◆ **Prompt**: The full set of entries below, restated word for word and stripped of images, is the expected result.

========

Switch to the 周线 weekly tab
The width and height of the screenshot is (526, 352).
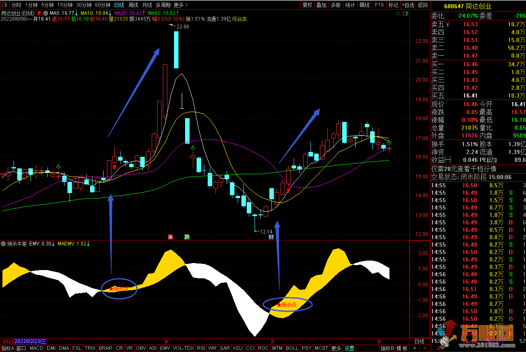(x=133, y=5)
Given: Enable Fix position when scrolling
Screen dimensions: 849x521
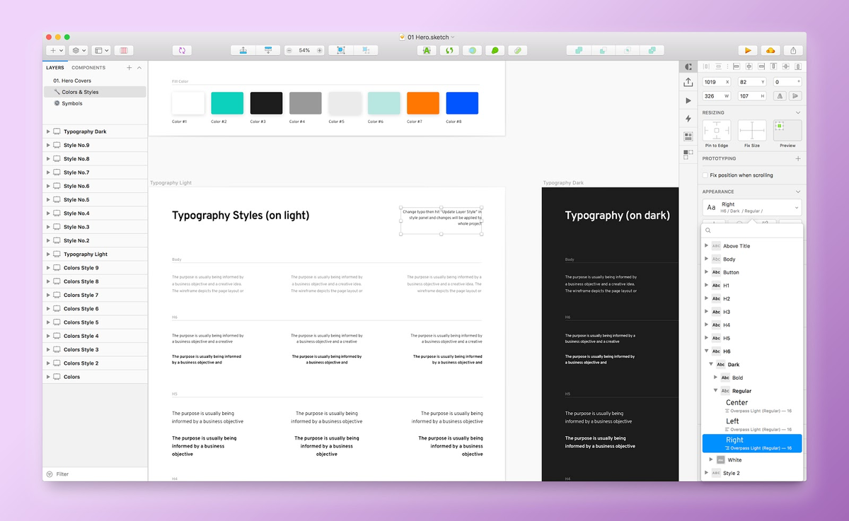Looking at the screenshot, I should pos(705,175).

========

◆ **Written response**:
Switch to the 周线 weekly tab
The width and height of the screenshot is (526, 352).
(x=133, y=5)
Given: Enable Fix position when scrolling
Screen dimensions: 849x521
Looking at the screenshot, I should pos(705,175).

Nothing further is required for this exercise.